§ **The request**:
Please pick out each line of the material below that contains the word "Where".

====================

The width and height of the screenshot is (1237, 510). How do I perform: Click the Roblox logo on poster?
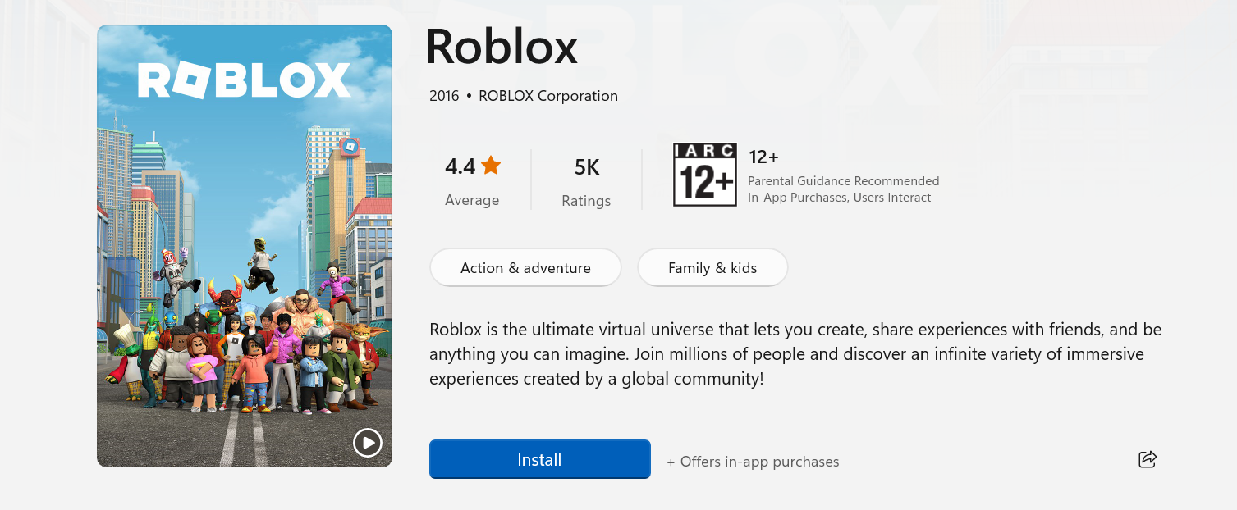pos(244,80)
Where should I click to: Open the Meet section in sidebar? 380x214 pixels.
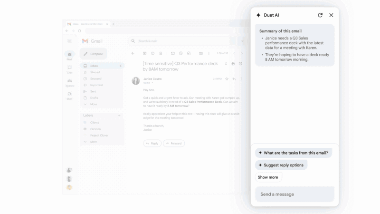tap(69, 96)
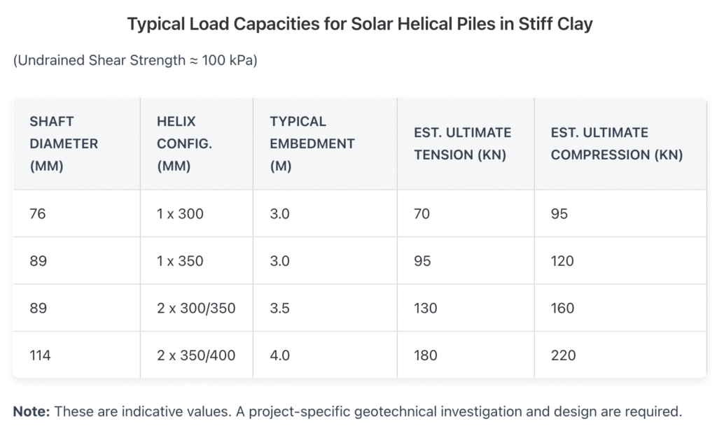
Task: Click the 3.5 embedment value cell
Action: tap(279, 308)
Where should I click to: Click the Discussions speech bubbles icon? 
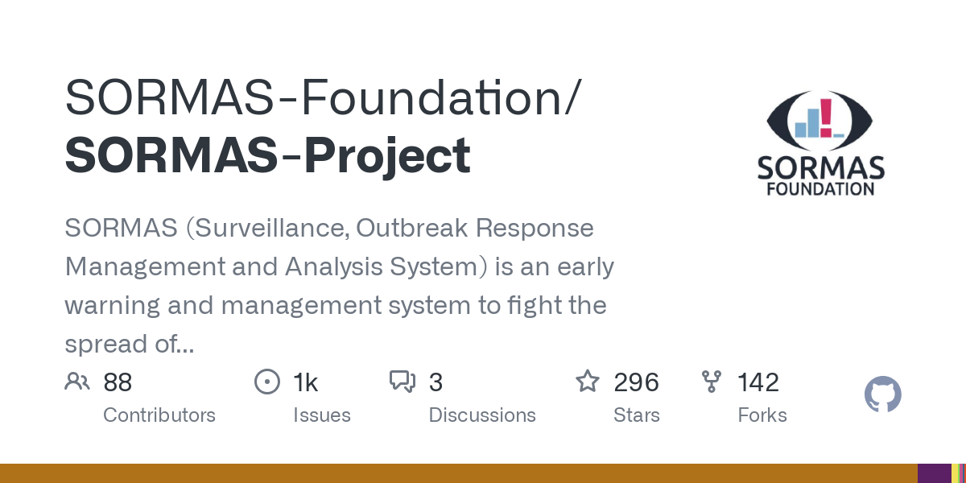[x=402, y=382]
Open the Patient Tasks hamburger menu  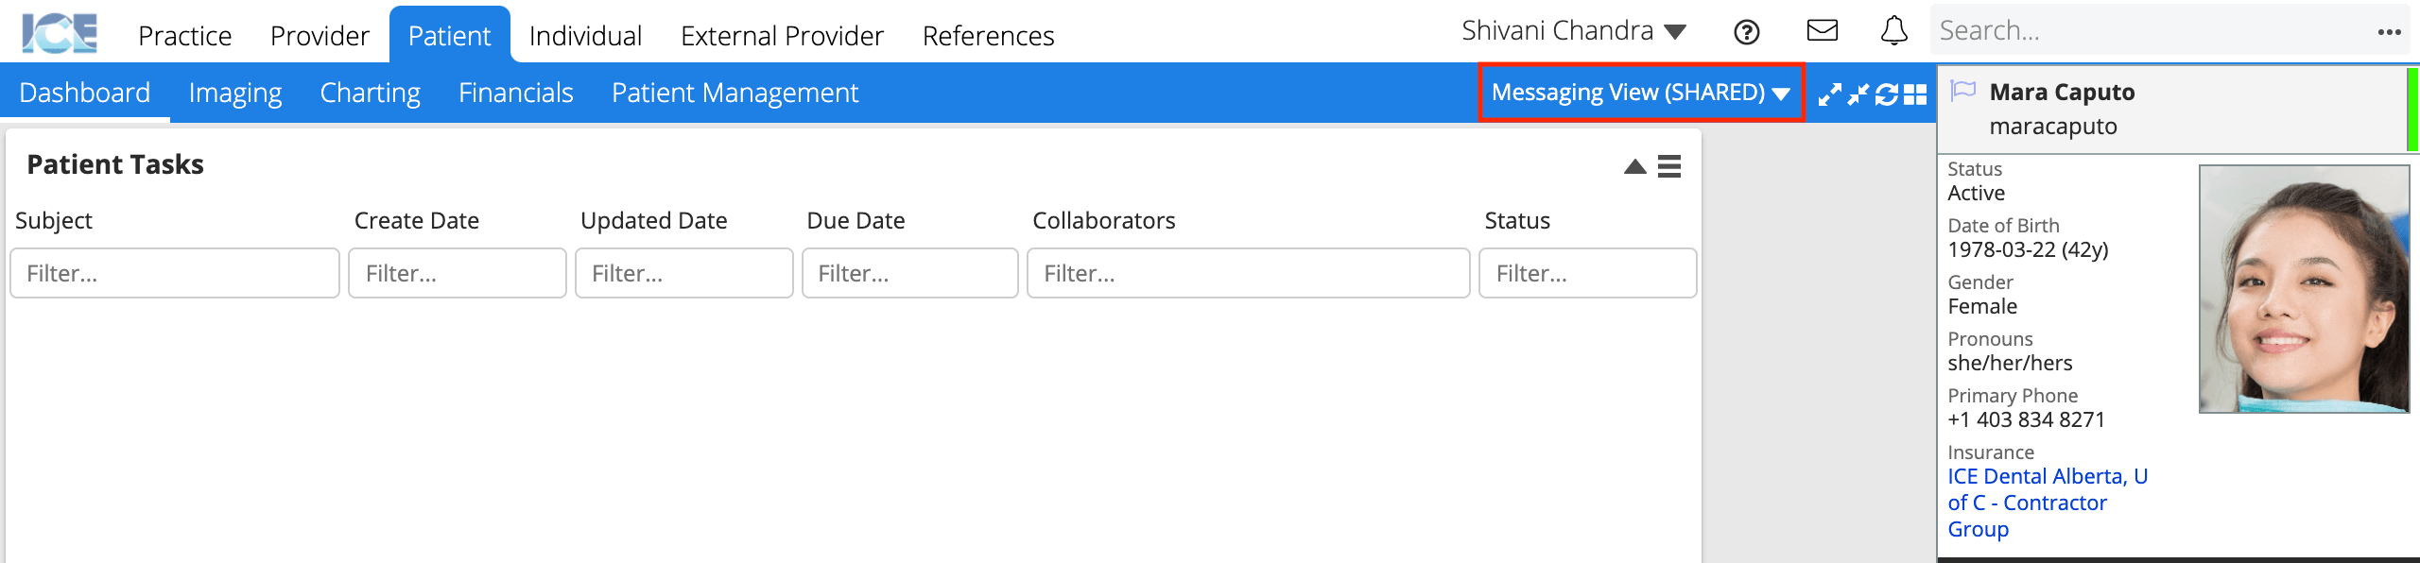(1669, 166)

====================

§ **Response below**:
Where should I click to: Open the Meet section in sidebar? 380x214 pixels.
Where should I click to: Click the Discussions speech bubbles icon? 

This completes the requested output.